What's one bit of advice you could pass on to others who are in the early stages of their relationship and also have children?

"Alone time (even sexy time) is not likely to happen unless you plan it. Don't be afraid to schedule things. Staying connected will make you better partners and parents."

What's one thing you love most about each other?

Trystan: "Biff is the most selfless person I know. He almost always puts the needs of our family over his own, sacrificing his own comfort (and sleep!) so our children have everything they need to thrive. He is incredibly thoughtful, weighing his words with care so they don't have a negative impact on any of us. He never complains when I have to travel out of town, he's emotionally brilliant, he always has smart things to say when I ask him about what's going on in the world."

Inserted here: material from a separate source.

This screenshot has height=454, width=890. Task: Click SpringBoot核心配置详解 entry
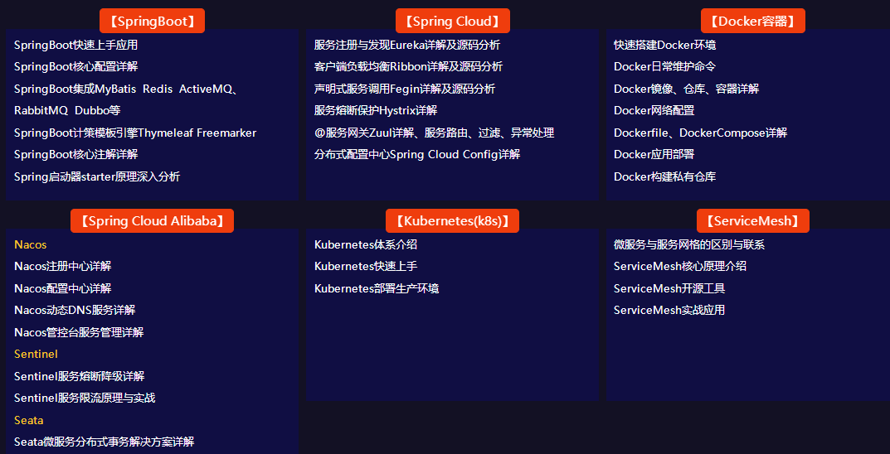pyautogui.click(x=75, y=66)
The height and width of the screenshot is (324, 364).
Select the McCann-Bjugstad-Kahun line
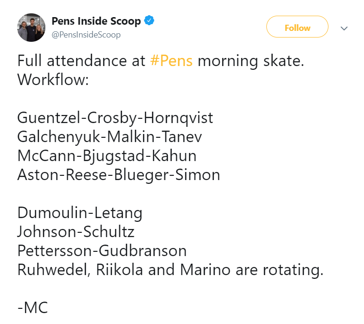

Biff: "Trystan is always curious, wanting to explore new places, food, music, etc... He always brings energy and excitement. When we married, he promised me a life of adventure. He's kept that promise..."

Dads Mundo and Denis, Miami, Florida


Denis and Mundo met in 2000 and dated for a year. After 10 years apart, they got back together in 2011 and were married in 2012.

Since having children, how has your relationship changed?

"Our relationship has changed since having kids because we now have someone else that depends on us. Our focus is her. It's sort of difficult to balance fatherhood with time for ourselves. We are both working parents, with no family nearby. It's definitely a juggle, but we manage to squeeze in some time for ourselves while she is at school."

What's one bit of advice you could pass on to others who are in the early stages of their relationship and also have children?

"Our advice to other couples in the early stages that have child(ren) is that it's ok to be overwhelmed with a new born, it's normal. Everyone is going to give their opinions, what works, what doesn't work, what formula you should use, baby food versus home cooked purée.... do what YOU FEEL is best for YOUR BABY and YOU!"

What's one thing you love most about each other?

Mundo: "To be honest for me, I have been in love with Denis for the last 19yrs even when we weren't together. I have always loved who he is as a person and now even more so as the father of our daughter.

Denis: "The thing I love the most about Mundo is that the love he has for our daughter is a million times more then the love he has shown me. I knew I made the right choice in marrying him and deciding to have a child with him the moment I saw him hold our daughter. It all came together as one in that moment!"